• [Task description]: What lines of the data below hold "heading"? Show them.

• [Data in this exercise]:
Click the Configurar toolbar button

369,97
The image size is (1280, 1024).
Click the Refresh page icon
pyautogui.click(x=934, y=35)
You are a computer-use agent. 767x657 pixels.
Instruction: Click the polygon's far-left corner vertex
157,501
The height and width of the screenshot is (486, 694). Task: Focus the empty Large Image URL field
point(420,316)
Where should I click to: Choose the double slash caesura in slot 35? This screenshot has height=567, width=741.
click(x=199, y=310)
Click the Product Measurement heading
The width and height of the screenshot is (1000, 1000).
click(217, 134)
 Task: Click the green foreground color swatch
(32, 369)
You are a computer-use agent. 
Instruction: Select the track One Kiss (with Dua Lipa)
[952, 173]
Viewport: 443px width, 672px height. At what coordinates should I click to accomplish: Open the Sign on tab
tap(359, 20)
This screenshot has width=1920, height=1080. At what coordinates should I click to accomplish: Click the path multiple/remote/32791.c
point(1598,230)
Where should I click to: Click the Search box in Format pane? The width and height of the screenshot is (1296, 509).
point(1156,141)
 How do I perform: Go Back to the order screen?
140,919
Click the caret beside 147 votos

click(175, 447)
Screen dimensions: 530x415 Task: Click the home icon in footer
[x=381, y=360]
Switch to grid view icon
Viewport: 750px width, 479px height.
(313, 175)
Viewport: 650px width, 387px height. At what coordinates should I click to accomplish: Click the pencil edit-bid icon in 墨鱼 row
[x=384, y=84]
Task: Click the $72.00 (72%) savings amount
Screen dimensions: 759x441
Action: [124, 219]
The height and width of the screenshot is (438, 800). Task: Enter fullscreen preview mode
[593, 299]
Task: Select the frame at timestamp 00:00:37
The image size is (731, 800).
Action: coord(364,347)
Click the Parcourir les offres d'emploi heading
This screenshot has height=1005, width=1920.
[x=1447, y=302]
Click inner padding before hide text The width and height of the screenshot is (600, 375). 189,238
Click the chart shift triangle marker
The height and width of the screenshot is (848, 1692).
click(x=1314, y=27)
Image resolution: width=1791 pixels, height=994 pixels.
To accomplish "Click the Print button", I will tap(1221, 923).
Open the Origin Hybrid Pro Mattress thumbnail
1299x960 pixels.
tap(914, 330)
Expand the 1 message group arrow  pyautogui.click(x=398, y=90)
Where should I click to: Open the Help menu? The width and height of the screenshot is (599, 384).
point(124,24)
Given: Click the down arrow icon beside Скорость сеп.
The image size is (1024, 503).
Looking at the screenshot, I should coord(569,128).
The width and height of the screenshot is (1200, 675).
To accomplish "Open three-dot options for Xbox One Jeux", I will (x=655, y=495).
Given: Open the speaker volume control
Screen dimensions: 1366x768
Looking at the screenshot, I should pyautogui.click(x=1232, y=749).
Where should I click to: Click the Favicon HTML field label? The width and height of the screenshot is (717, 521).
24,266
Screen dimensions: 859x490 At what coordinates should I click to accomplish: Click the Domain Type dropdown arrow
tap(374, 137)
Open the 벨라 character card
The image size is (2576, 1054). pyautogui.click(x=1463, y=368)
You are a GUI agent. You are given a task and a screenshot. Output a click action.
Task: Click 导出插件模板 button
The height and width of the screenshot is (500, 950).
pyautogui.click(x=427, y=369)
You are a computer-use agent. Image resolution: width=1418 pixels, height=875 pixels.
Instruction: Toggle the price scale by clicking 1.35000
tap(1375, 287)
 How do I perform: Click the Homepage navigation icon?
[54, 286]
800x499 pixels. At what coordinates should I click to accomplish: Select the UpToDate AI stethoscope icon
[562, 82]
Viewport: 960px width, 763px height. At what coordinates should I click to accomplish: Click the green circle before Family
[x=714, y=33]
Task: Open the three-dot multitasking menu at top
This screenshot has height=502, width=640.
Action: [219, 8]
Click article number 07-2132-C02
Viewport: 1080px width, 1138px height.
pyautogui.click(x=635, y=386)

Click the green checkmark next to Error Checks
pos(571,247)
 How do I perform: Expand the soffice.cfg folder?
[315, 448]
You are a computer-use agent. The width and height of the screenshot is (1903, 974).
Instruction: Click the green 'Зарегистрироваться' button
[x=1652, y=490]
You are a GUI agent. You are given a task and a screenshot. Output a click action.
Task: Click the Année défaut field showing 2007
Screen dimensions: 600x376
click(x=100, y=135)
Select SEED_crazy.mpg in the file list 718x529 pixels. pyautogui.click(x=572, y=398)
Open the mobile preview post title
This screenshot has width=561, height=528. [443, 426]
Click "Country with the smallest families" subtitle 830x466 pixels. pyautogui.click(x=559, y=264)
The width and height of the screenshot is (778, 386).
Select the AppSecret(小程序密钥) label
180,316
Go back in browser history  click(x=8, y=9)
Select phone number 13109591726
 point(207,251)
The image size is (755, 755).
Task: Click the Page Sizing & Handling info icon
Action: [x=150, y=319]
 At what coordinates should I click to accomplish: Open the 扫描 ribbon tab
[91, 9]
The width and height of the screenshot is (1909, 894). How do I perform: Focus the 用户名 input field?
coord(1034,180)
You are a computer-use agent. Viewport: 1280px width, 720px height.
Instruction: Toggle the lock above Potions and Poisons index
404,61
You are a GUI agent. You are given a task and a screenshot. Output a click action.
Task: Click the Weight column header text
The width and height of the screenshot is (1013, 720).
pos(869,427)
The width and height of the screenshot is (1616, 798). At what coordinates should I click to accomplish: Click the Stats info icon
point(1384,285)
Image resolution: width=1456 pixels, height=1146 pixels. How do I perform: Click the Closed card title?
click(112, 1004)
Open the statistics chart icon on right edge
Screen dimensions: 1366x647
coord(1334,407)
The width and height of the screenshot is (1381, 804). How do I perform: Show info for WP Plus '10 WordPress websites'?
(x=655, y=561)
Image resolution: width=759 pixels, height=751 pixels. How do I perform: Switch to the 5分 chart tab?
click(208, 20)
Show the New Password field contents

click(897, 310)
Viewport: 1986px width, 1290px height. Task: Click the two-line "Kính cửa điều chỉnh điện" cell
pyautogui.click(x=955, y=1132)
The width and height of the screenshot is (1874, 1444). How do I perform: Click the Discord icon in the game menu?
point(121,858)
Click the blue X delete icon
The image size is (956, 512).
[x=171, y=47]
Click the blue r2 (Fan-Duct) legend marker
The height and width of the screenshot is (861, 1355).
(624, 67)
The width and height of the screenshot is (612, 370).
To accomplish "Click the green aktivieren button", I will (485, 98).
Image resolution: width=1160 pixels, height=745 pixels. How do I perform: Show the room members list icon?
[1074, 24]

• [Solution to this task]:
Click the Product Measurement heading
Click the Parcourir les offres d'emploi heading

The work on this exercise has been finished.